[Aptitude-devel] Design notes on producing better (or at least more predictable) resolver results.

Daniel Burrows dburrows at debian.org
Wed Mar 4 16:17:42 UTC 2009


On Tue, Mar 03, 2009 at 11:49:14PM -0800, Daniel Burrows <dburrows at debian.org> was heard to say:
> I haven't put my finger on exactly what was going on, but
> safe-upgrade is heavily based on user constraints, and I'm guessing
> there was some pathological interaction that was causing it to never
> pick the one dependency that would have made it obvious that all those
> packages had to be held back.

  The answer, now that I've got some sleep, is obvious.  I put in that
rule to avoid a situation where the user had rejected one decision that
was on most of the chains of reasoning (esp. the "better"-looking ones).
Since most decisions in a normal resolver run aren't rejected, and
hence most dependencies don't impinge on a user constraint, this had the
effect of forcing the resolver to honor the handful of rejections the
user had put in place prior to doing anything else.

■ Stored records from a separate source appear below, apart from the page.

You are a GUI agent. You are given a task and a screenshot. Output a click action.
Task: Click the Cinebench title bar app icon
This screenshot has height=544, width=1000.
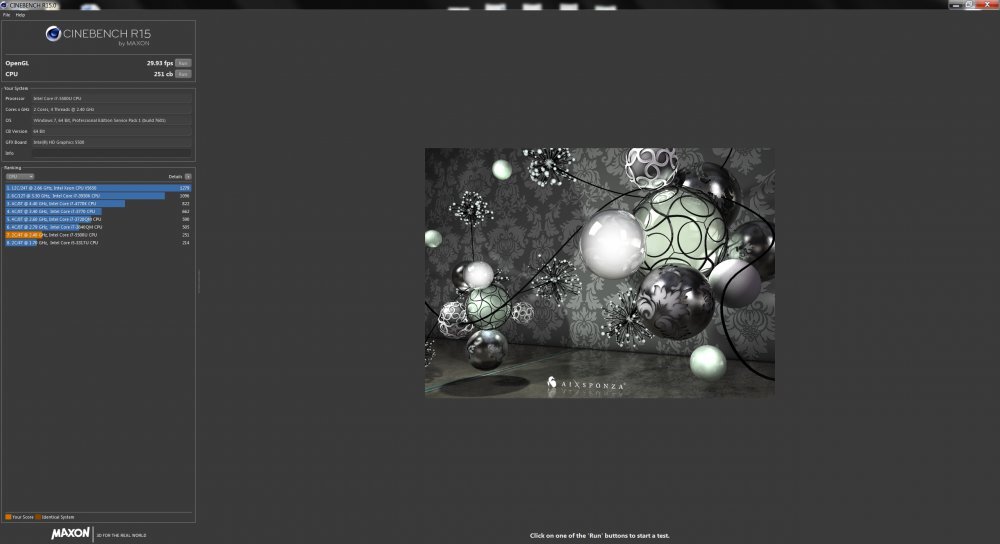4,4
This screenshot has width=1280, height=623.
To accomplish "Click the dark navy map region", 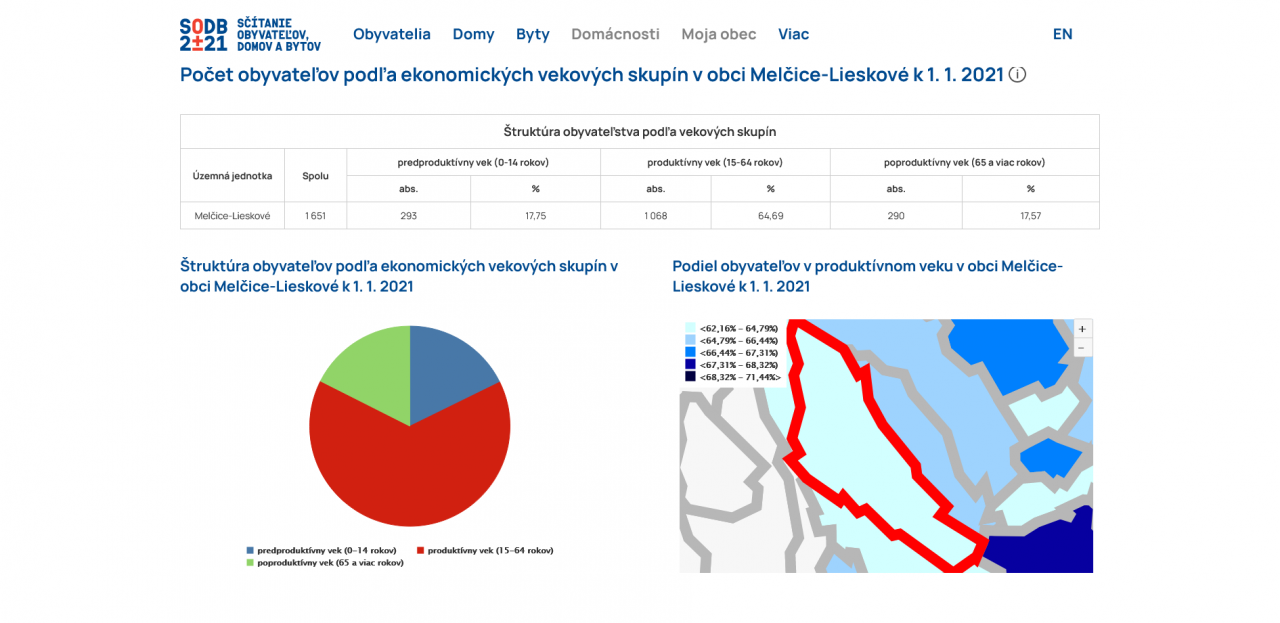I will point(1045,545).
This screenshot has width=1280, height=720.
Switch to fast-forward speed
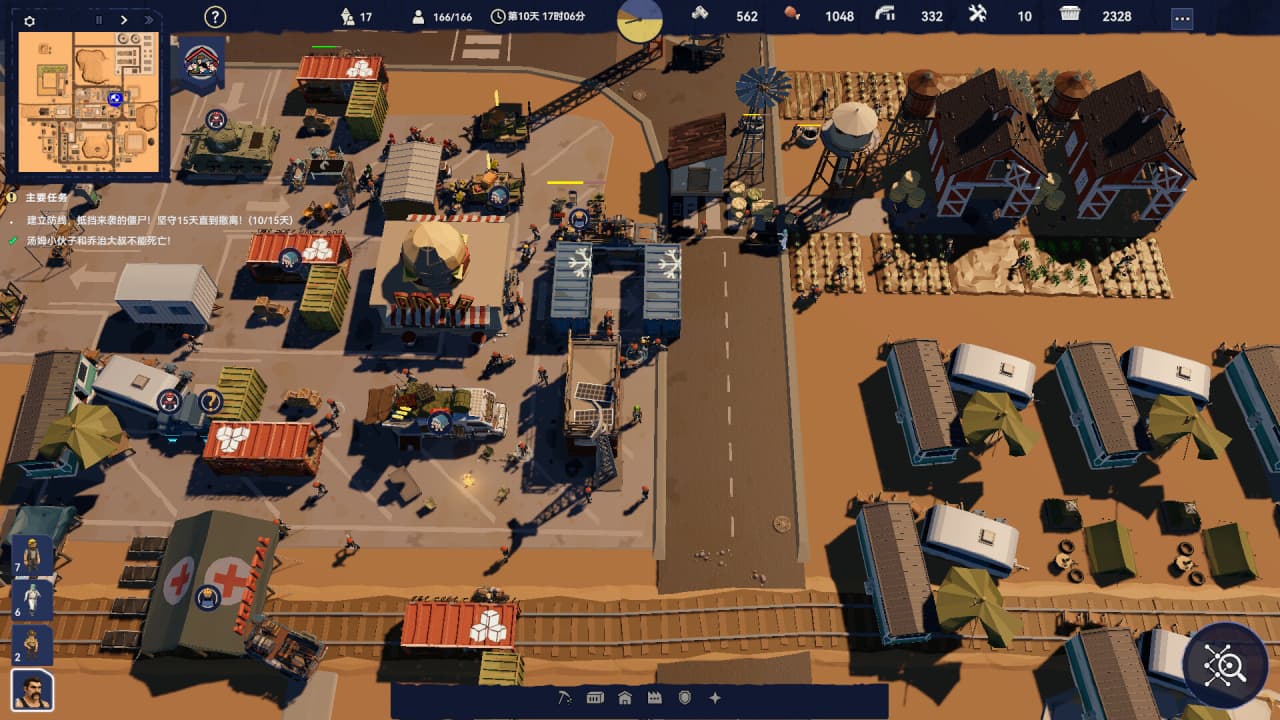tap(149, 20)
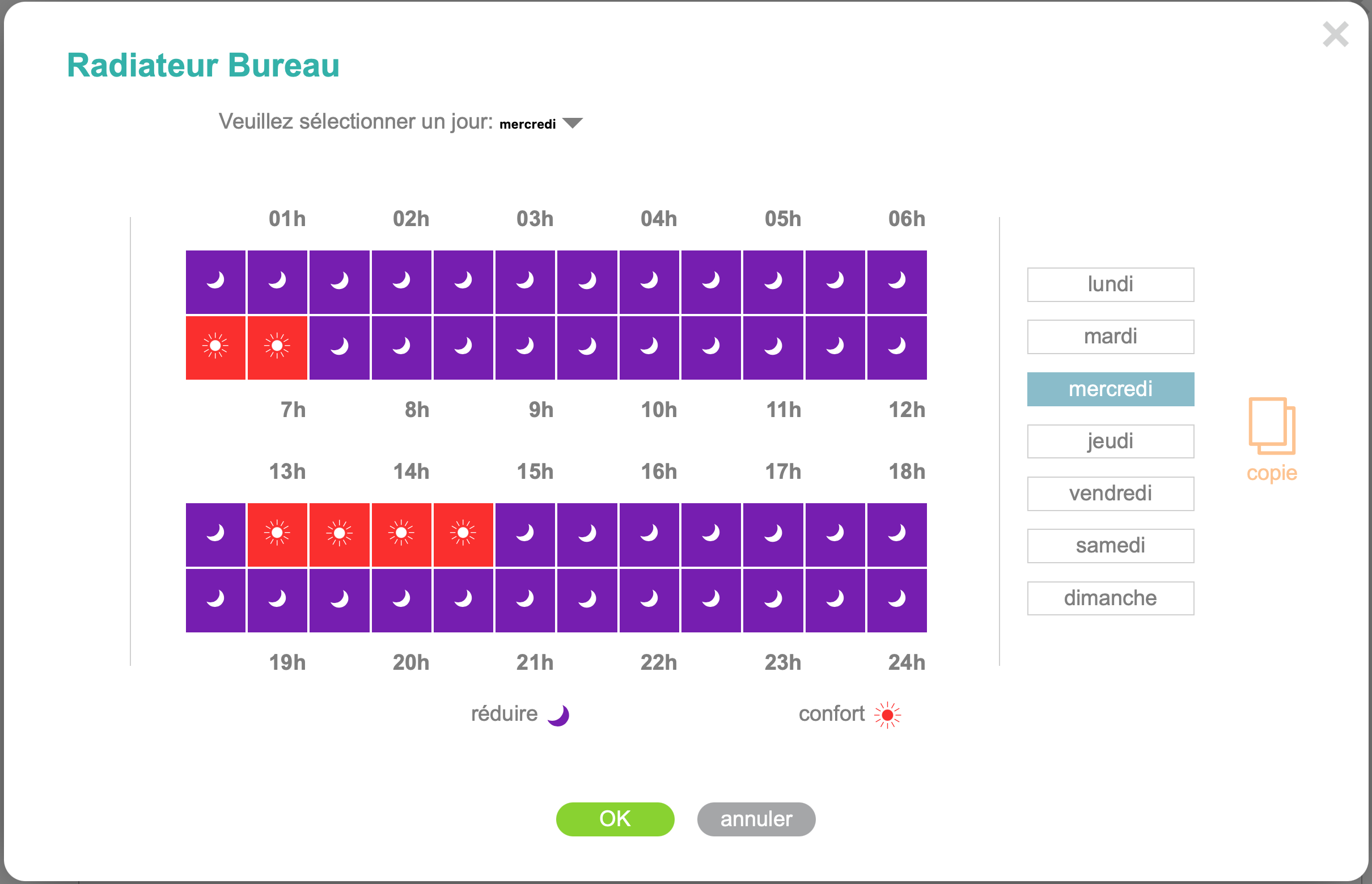Click the moon slot directly below the 06h label

[x=896, y=282]
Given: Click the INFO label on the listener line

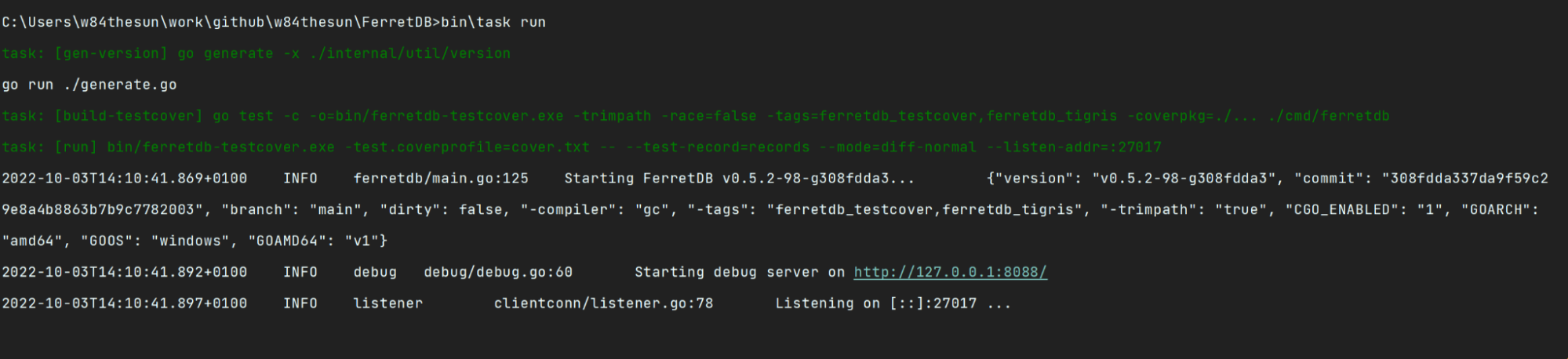Looking at the screenshot, I should coord(300,303).
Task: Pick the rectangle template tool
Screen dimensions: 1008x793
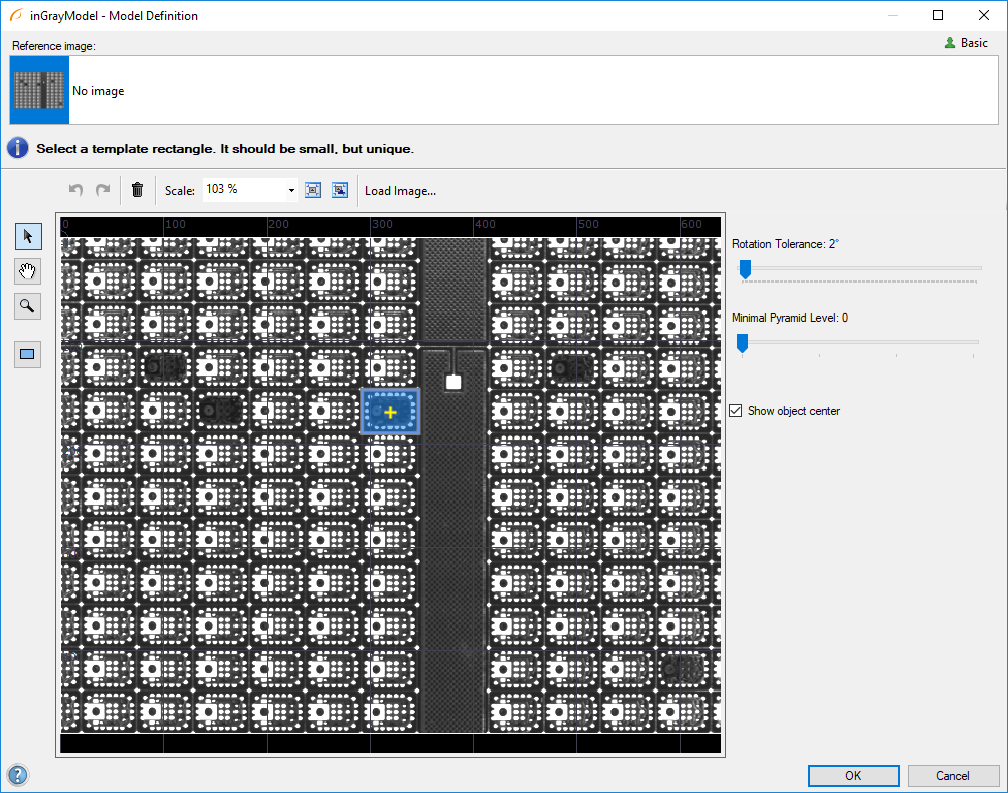Action: [x=27, y=354]
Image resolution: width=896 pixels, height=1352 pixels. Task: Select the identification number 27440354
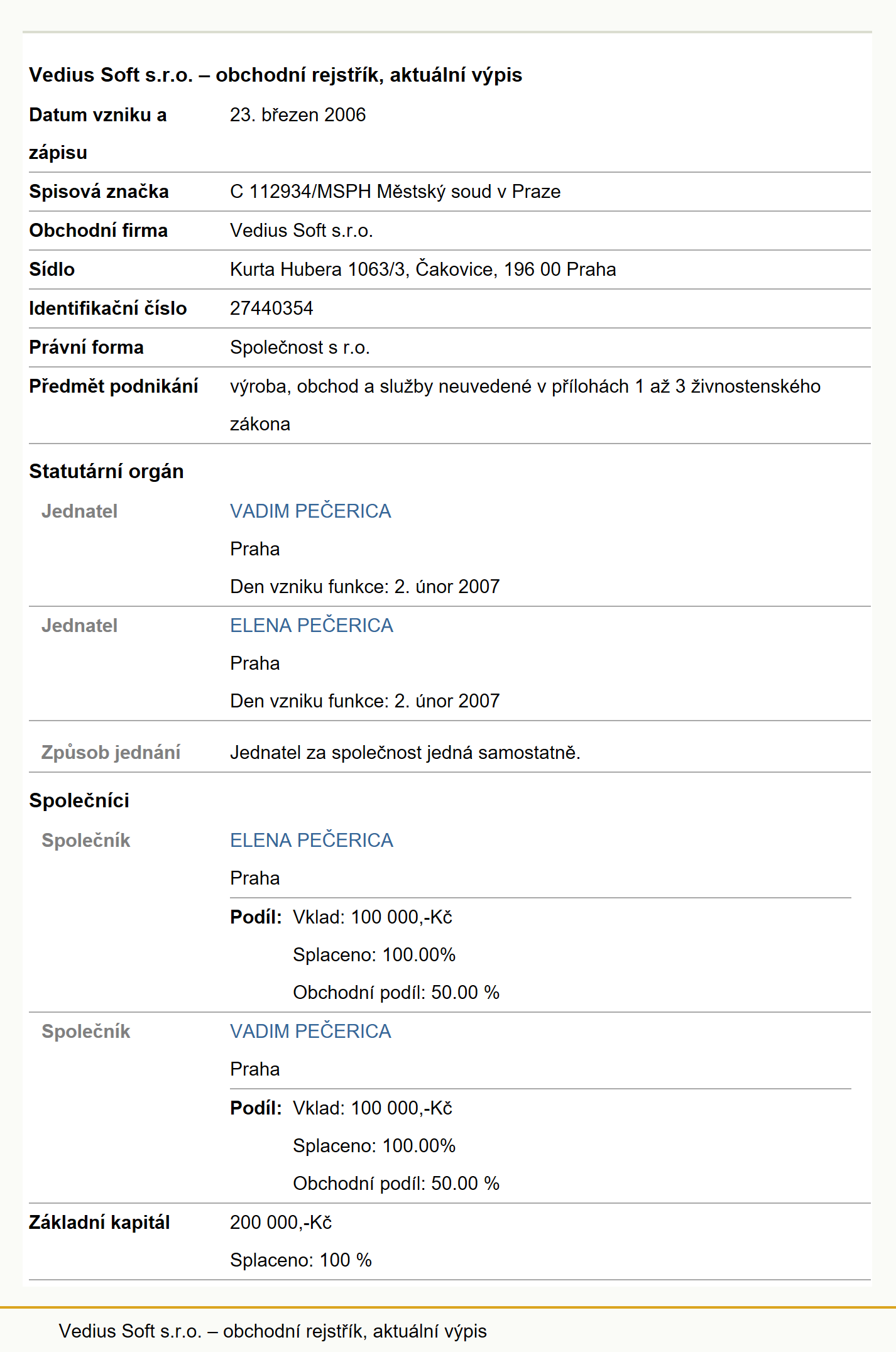pos(271,308)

  Fast-forward to now...it turns out that safe-upgrade rejects all but
one version of every package in the archive.  So the assumptions are
reversed: most dependencies *do* impinge on a user constraint.  This
leads to a sort of "priority inversion" in the resolver, where the one
dependency that would sort anything out can't be looked at until all
the other dependencies *that the search would ever look at* have been
examined...even though most of those branches of the search, or in this
case all of them, end up being dead-ends (they go into the deferred
queue and are never heard from again).